Obama really should stop trying to win over Republican paleo-Nazis, who are never going to vote for him anyway. Even appeasing them is a waste of time, and a tactical error. Why not try to please his actual base? Maybe he should consider that the people who voted for him want him to "instill a socialist economic system in the U.S." As they do: they want to expand the reach of Social Security and Medicare, raise taxes on the rich, and reduce the influence the wealthy have on American politics. If he did that, the Democrats might be able to hold onto the Senate, and maybe even make gains in the House, in 2014.

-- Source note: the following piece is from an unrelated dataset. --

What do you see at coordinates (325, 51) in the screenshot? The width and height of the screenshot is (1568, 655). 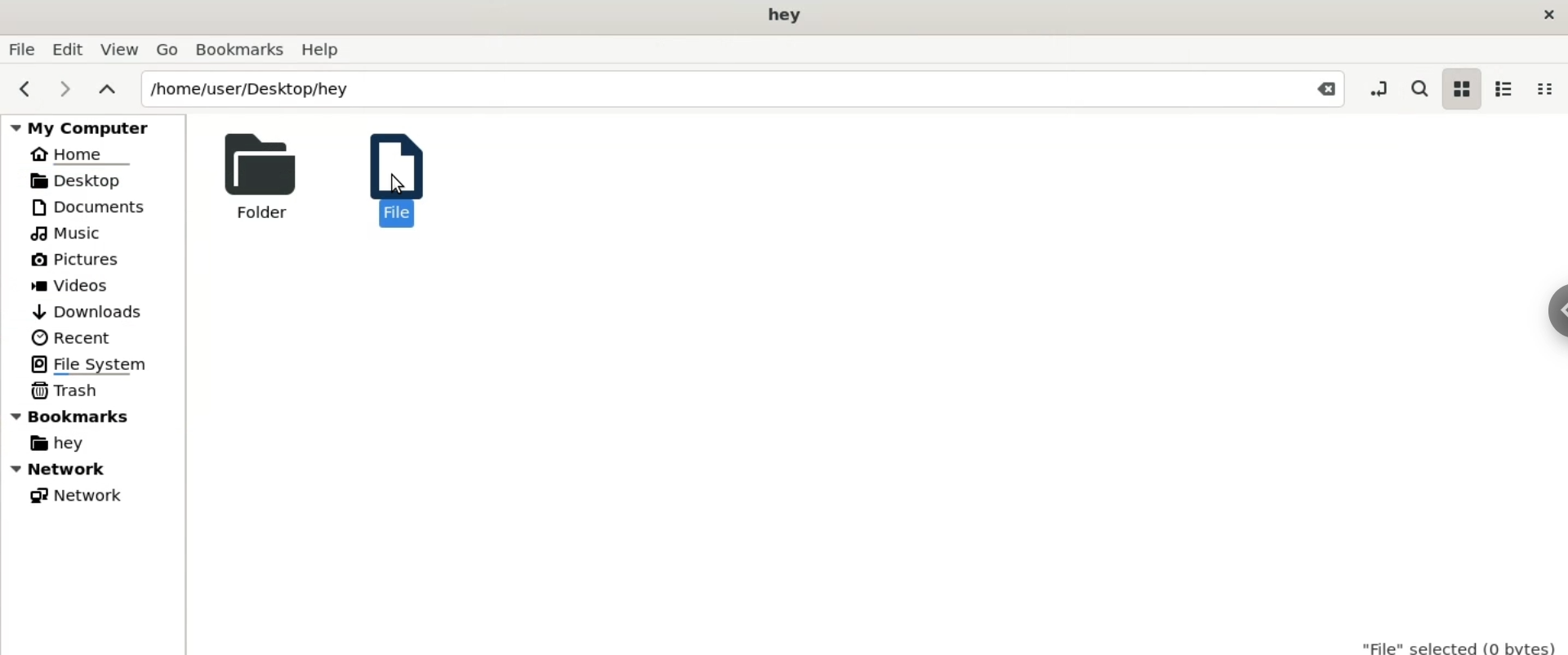 I see `help` at bounding box center [325, 51].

A popular theme in upper-strata circles is that America has moved to the right since, say, the 1960s. This is at best debatable. True, the Democratic Party leadership has been chasing the Republican party leadership rightward since the 1980s, as the Republican leadership chases the horizon even further rightward. But this only refers, as usual, to a tiny fraction of the American population: the richest one percent plus their hangers-on and toadies. The majority of Americans have stayed pretty much where they always were, favoring socialist programs and the downward redistribution of wealth. (As opposed to the elites, who want to redistribute wealth upward, and have largely gotten their way for the past thirty years, aided by both political parties.) That doesn't necessarily mean we're right, of course: the majority can and often has been spectacularly wrong. But the top one percent, if anything, has been wrong more often.